### ACTION ITEM
Gather every line in the records below that contains the word "account".
++++ RECORDS SUPPLIED ++++
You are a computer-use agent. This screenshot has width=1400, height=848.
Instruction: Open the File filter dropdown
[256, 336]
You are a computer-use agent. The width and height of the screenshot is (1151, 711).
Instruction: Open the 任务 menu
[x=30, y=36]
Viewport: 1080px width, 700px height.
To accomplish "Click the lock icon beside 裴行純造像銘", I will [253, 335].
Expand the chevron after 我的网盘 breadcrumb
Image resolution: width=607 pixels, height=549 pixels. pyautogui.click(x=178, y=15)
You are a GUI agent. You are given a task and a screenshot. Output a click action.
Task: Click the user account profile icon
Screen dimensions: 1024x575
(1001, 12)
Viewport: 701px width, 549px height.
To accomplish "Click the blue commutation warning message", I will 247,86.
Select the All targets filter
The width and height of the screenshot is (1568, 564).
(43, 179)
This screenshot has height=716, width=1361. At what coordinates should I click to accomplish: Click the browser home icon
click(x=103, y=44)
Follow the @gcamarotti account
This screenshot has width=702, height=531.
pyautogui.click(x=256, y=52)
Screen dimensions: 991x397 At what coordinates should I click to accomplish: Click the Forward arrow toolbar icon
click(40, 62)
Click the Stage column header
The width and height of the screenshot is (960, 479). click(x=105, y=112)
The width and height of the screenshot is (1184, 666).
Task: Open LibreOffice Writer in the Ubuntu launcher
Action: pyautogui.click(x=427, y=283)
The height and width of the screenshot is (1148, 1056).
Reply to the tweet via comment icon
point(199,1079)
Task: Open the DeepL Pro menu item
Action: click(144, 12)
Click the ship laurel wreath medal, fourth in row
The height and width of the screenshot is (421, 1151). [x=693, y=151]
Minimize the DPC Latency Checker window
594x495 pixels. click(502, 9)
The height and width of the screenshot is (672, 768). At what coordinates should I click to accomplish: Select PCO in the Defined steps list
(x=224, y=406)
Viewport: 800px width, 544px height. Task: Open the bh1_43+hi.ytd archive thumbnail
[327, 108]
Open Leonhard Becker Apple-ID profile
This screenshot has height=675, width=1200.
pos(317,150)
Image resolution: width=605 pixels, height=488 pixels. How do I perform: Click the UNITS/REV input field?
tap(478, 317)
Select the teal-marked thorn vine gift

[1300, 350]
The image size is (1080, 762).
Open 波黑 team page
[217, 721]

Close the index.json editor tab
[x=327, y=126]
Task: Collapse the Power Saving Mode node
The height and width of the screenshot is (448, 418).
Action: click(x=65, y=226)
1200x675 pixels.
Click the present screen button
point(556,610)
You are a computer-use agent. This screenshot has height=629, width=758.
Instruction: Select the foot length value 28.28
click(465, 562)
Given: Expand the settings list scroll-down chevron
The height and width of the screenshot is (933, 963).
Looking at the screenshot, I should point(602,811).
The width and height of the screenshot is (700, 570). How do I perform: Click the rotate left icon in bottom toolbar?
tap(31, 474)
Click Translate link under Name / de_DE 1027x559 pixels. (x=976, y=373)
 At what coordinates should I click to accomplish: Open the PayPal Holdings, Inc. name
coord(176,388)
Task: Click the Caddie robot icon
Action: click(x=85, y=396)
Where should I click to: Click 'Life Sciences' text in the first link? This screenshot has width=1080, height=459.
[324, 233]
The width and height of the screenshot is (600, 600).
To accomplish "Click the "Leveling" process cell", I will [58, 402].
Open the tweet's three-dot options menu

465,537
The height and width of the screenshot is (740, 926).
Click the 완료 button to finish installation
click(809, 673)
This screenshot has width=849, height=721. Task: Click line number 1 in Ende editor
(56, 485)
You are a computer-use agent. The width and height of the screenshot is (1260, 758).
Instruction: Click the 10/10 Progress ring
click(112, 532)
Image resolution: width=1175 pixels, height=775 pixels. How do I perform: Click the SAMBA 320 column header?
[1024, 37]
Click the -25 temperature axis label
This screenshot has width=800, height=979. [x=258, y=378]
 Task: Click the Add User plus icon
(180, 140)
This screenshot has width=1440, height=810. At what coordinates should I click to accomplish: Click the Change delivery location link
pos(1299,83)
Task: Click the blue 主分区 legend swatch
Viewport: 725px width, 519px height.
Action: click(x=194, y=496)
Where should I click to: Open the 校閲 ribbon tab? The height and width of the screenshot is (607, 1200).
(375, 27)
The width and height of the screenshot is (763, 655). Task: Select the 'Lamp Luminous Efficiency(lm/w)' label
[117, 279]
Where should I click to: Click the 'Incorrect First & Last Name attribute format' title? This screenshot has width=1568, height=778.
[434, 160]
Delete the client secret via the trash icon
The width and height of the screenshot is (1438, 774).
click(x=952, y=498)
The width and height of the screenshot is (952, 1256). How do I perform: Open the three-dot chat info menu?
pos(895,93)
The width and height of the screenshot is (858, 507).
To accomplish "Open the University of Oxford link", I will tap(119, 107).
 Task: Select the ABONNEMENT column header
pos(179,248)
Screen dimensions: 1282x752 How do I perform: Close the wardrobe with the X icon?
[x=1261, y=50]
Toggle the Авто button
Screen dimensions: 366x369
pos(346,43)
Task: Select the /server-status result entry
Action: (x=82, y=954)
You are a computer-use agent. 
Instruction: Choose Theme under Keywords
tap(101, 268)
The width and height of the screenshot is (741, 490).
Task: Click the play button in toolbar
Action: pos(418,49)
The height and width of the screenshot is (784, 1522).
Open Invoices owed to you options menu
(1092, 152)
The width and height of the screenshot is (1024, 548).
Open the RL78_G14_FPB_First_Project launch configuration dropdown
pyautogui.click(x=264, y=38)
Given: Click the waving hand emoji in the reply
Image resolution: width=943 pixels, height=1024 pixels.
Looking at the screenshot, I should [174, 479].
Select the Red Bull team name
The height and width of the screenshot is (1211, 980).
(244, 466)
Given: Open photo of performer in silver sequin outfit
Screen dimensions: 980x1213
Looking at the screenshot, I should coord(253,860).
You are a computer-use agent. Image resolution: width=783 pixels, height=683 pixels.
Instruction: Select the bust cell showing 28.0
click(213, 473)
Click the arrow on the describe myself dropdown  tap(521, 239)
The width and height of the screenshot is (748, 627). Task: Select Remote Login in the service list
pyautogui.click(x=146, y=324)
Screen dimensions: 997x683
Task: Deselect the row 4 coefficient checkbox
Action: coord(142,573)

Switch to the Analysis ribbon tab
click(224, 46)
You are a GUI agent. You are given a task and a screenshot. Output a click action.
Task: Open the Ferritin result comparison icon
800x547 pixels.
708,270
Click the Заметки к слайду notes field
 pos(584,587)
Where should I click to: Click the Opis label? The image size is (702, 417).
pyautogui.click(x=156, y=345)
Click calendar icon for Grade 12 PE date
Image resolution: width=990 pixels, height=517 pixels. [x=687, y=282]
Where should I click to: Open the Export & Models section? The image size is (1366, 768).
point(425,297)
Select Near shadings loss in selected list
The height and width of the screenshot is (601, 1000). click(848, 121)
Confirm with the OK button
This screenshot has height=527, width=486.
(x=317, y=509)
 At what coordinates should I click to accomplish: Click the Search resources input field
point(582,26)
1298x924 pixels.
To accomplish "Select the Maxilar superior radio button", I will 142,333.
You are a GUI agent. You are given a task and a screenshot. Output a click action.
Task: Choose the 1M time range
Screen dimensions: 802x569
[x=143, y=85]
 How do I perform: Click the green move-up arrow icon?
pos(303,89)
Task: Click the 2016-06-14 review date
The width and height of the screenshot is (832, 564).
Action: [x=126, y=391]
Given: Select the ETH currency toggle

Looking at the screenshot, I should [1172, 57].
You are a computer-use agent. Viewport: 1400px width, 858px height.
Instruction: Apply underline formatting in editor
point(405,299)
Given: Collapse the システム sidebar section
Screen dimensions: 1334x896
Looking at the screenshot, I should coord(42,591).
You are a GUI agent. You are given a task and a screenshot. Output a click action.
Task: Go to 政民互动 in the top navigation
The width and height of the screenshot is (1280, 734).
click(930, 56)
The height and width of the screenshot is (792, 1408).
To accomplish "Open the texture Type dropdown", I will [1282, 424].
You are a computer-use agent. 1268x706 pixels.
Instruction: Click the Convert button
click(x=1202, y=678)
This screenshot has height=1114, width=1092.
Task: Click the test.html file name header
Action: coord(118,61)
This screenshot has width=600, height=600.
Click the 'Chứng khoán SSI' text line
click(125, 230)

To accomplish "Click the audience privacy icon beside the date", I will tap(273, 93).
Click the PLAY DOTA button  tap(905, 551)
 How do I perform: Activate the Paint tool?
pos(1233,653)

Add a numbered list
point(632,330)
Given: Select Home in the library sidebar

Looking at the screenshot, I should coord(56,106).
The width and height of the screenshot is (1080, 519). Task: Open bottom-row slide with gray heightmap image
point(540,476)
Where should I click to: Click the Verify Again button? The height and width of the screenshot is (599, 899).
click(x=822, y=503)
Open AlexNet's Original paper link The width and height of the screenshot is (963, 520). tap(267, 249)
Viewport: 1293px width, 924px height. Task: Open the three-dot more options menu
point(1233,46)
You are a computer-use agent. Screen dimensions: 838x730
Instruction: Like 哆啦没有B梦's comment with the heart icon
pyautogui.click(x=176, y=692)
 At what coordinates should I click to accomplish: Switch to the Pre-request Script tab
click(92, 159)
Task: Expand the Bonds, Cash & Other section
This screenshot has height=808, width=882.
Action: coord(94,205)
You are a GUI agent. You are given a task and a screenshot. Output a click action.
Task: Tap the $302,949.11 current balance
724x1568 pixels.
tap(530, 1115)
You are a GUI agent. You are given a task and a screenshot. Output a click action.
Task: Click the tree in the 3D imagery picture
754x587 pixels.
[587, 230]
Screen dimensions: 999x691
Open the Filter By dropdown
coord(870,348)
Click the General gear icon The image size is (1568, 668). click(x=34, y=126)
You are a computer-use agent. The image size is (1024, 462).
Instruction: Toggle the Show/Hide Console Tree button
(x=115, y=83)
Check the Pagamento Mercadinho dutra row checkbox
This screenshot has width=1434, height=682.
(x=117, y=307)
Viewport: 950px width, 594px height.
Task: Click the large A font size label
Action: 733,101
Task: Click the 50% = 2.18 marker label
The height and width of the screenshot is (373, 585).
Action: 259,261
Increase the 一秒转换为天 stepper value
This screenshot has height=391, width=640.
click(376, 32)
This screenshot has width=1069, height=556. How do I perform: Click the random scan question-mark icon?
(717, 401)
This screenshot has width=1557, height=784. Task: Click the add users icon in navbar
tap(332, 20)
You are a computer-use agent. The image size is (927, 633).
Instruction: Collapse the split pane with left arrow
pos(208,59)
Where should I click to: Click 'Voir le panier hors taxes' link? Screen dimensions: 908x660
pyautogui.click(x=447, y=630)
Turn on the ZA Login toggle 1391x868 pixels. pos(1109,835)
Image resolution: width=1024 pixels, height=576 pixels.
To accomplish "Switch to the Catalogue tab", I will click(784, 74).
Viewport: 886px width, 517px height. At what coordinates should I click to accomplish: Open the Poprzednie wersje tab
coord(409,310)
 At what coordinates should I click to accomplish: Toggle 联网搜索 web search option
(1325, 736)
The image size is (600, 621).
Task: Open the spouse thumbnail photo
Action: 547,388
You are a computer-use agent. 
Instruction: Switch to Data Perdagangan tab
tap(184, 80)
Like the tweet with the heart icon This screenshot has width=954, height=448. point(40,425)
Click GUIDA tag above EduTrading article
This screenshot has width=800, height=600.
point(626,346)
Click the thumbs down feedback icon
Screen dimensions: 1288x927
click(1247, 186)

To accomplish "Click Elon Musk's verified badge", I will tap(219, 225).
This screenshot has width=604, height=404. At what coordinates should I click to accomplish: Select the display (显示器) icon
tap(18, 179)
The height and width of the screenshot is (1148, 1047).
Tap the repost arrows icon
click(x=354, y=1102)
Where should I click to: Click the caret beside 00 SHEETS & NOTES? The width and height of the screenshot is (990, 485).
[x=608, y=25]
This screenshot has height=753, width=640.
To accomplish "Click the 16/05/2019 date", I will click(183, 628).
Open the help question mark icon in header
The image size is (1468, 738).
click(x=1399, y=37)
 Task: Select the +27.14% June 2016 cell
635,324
++++
### EXPECTED OUTPUT
Task: Click the user account profile icon
Follow the @gcamarotti account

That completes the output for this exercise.